A query that touches five tables to assemble a user's order history is slower than reading a single denormalized table that already has all the data in one place.
Denormalization deliberately introduces redundancy to improve read performance.
Instead of joining the orders table with the products table and the users table every time someone views their order history, you might store the product name and user name directly in the orders table.
The data is duplicated, but reads are faster because no joins are needed.
The trade-off is write complexity. When a product name changes, you need to update it in every order row that references it, not just in one place.
Denormalization trades write simplicity for read speed.
Denormalize when your system is read-heavy and join performance is a bottleneck. Keep data normalized when your system is write-heavy or when data integrity is more critical than read speed.
Many production systems start normalized and selectively denormalize specific tables or fields as performance requirements demand.
**Indexing: B-Trees, B+ Trees, Hash Indexes, Composite Indexes**
An index is a data structure that lets the database find rows quickly without scanning every row in the table.
Without an index, finding a user by email in a table of 10 million rows means checking all 10 million rows.
With an index on the email column, the database jumps directly to the matching row.
B-trees are the most common index structure. They organize data in a balanced tree where each node contains multiple keys, and searches work by traversing from the root to the leaf nodes. B-tree lookups take O(log n) time.
B+ trees are a variation where all actual data pointers live in the leaf nodes, and leaf nodes are linked together in a sorted sequence. This makes range queries (like "find all users created between January and March") very efficient because the database can start at the first matching leaf and scan forward through the linked list. Most relational databases (PostgreSQL, MySQL InnoDB) use B+ trees for their default indexes.
Hash indexes use a hash function to map key values directly to storage locations. Lookups for exact matches are O(1), faster than B-trees. But hash indexes cannot handle range queries at all. They only answer "find the row where email \= X," not "find all rows where created\_date \> Y."
Composite indexes cover multiple columns. An index on (last\_name, first\_name) speeds up queries that filter by last name alone or by both last name and first name. But it does not help queries that filter only by first name, because the index is ordered by last name first. Column order in a composite index matters.
| Index Type | Lookup Speed | Range Queries | Best For |
|---|---|---|---|
| B-tree | O(log n) | Yes | General-purpose, most queries |
| B+ tree | O(log n), fast sequential access | Excellent | Range queries, sorted results, default choice |
| Hash | O(1) for exact match | No | Exact lookups only (find by ID, email) |
| Composite | Depends on columns matched | Yes (for leftmost prefix) | Queries filtering on multiple columns |
Adding indexes is not free.
Every index speeds up reads but slows down writes, because the database must update the index every time a row is inserted, updated, or deleted.

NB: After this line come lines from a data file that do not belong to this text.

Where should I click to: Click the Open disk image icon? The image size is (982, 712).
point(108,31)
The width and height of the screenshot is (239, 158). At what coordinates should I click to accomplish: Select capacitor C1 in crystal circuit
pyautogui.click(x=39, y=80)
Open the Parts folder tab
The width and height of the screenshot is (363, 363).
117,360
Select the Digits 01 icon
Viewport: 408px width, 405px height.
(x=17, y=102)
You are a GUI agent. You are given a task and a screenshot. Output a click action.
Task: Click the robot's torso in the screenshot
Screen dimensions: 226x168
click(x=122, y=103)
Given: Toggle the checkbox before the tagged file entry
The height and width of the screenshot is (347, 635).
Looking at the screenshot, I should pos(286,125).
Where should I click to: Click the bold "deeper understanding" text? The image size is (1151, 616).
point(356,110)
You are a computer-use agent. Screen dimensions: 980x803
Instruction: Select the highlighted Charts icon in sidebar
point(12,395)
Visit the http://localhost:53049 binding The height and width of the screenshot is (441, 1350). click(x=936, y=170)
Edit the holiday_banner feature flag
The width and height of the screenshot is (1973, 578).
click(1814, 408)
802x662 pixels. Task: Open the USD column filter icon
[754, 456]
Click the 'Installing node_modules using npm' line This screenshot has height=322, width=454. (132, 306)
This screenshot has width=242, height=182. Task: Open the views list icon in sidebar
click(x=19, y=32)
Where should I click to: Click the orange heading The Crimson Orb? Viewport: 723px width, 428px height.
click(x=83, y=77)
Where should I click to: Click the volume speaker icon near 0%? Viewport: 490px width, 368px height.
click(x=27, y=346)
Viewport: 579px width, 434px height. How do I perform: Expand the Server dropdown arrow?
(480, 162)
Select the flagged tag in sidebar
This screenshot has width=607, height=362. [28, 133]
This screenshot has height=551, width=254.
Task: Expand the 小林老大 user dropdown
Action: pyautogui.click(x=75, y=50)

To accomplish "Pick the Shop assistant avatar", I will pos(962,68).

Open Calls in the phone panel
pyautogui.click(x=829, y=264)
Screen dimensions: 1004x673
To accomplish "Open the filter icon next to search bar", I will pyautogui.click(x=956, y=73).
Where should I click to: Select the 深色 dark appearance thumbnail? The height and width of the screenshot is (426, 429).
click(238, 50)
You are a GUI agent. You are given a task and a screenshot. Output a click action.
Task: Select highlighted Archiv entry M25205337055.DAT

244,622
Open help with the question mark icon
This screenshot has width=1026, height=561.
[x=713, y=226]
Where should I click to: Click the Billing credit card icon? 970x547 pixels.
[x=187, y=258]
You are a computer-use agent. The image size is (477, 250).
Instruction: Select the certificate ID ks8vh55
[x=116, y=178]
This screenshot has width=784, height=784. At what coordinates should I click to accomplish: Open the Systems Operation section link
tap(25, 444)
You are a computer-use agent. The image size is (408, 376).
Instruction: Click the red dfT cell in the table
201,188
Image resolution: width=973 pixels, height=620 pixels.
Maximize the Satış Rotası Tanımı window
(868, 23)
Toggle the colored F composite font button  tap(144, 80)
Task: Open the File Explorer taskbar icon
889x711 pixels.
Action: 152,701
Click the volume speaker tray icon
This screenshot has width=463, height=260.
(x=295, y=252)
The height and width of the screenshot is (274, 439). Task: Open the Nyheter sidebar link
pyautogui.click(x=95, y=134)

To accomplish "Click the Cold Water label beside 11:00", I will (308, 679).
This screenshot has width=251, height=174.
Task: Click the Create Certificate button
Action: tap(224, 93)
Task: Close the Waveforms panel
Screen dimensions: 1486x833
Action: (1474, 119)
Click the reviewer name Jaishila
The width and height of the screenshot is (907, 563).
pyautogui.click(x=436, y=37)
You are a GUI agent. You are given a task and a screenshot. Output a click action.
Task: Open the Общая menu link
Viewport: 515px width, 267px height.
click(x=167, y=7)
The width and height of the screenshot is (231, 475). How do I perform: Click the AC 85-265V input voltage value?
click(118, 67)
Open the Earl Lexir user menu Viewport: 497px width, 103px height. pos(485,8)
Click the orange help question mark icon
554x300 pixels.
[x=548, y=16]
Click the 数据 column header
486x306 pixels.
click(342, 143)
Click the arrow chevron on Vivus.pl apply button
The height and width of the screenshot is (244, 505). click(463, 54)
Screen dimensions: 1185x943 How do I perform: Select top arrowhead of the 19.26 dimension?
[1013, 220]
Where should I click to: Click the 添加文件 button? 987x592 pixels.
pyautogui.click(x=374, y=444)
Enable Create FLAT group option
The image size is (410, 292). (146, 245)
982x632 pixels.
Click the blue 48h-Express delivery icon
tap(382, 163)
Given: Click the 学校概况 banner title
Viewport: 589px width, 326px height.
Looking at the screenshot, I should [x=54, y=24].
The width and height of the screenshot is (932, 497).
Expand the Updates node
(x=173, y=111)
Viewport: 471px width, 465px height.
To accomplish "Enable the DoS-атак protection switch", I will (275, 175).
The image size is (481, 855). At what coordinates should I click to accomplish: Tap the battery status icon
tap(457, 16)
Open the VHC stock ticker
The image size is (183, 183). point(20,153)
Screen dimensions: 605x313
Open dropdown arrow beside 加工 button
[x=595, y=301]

Over-indexing a write-heavy table can destroy write performance. Index strategically based on your actual query patterns.
**SQL Query Optimization and Execution Plans**
Writing a SQL query tells the database what data you want.
The database engine decides how to get it.
The execution plan is the strategy the database chooses: which indexes to use, in what order to join tables, whether to do a sequential scan or an index scan.
You can inspect execution plans using EXPLAIN (PostgreSQL) or EXPLAIN ANALYZE to see timing information.
The most common problems you will find are full table scans where an index should be used, nested loop joins on large tables where a hash join would be faster, and sorting large result sets without an index that supports the sort order.
Practical optimization tips: add indexes on columns used in WHERE clauses and JOIN conditions.
Avoid SELECT \* when you only need specific columns.
Use LIMIT to avoid fetching millions of rows when you only need the first 10\.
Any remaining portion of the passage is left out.